#### Record list

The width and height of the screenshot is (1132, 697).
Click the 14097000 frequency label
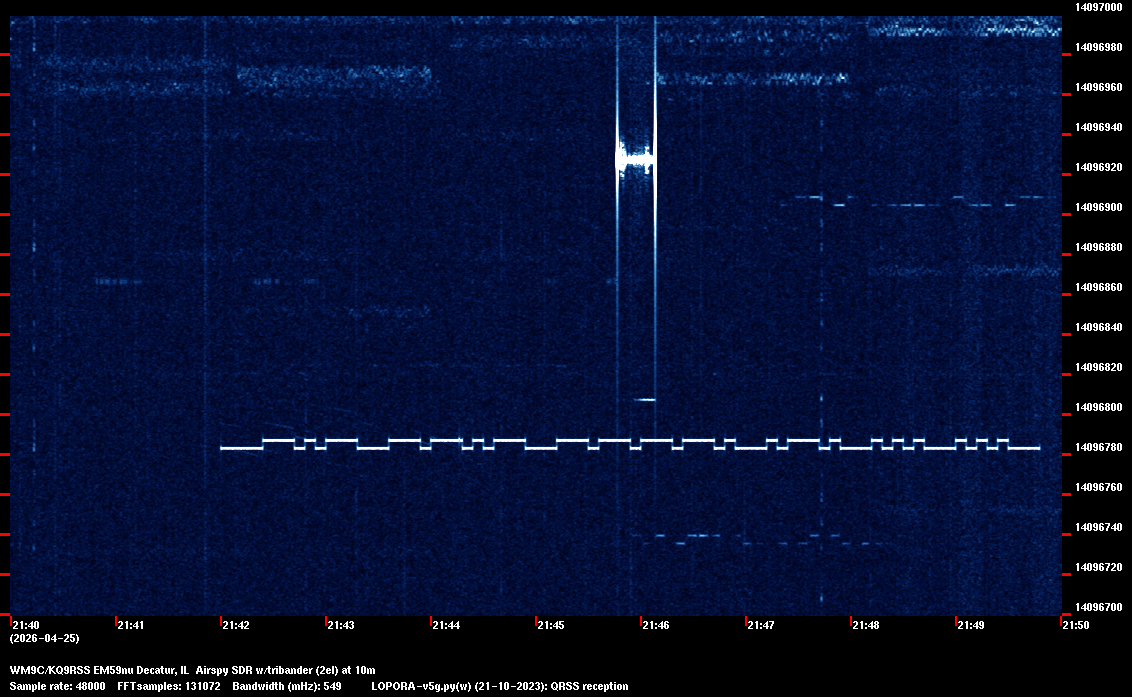(1097, 7)
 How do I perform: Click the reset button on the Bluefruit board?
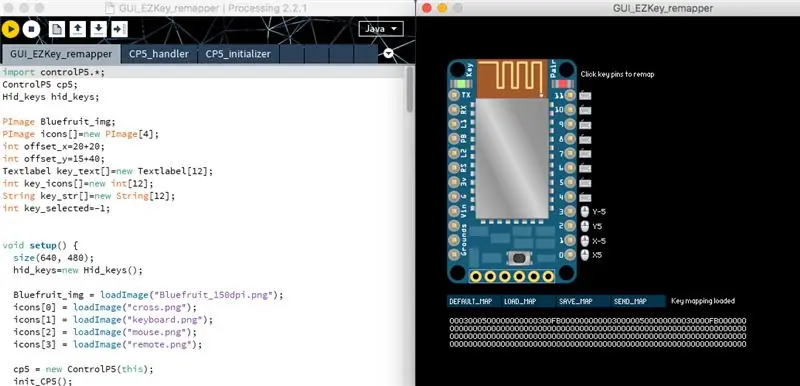[x=519, y=258]
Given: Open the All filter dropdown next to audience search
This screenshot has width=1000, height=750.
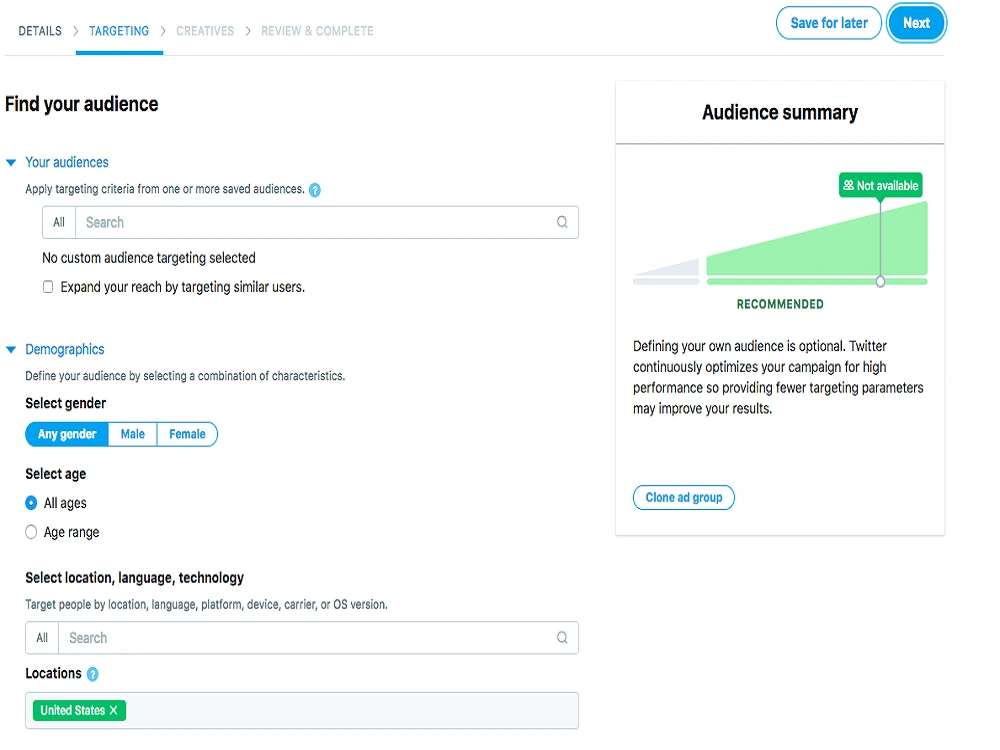Looking at the screenshot, I should coord(58,222).
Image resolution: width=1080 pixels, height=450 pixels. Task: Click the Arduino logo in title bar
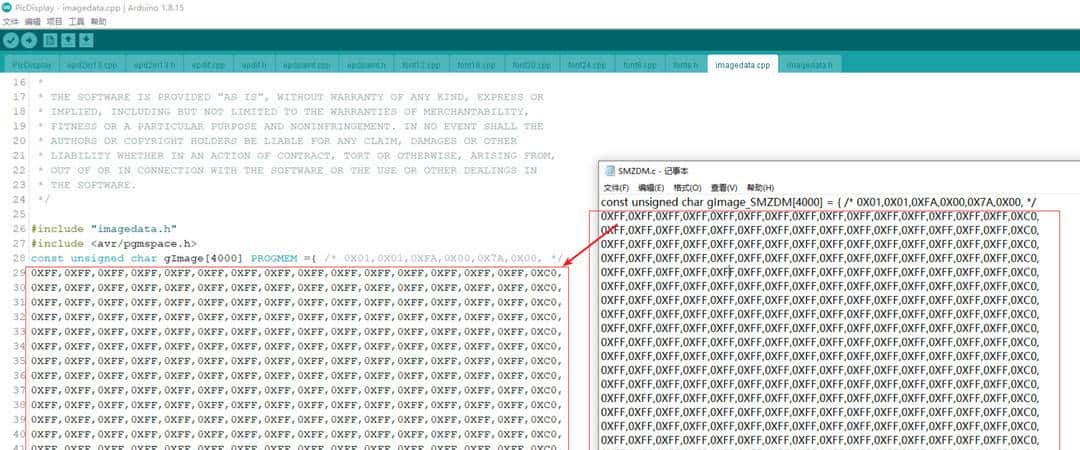pyautogui.click(x=8, y=7)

########

## Directions for this task
Write out every line of the items above as a JSON list of strings, one string per line, skipping blank lines. Leave the pictures out.

## Expected answer
[
  "The width and height of the screenshot is (1132, 697).",
  "Click the 14097000 frequency label",
  "(1097, 7)",
  " How do I perform: Click the reset button on the Bluefruit board?",
  "[x=519, y=258]",
  "Given: Open the All filter dropdown next to audience search",
  "This screenshot has width=1000, height=750.",
  "Looking at the screenshot, I should coord(58,222).",
  "Image resolution: width=1080 pixels, height=450 pixels. Task: Click the Arduino logo in title bar",
  "pyautogui.click(x=8, y=7)"
]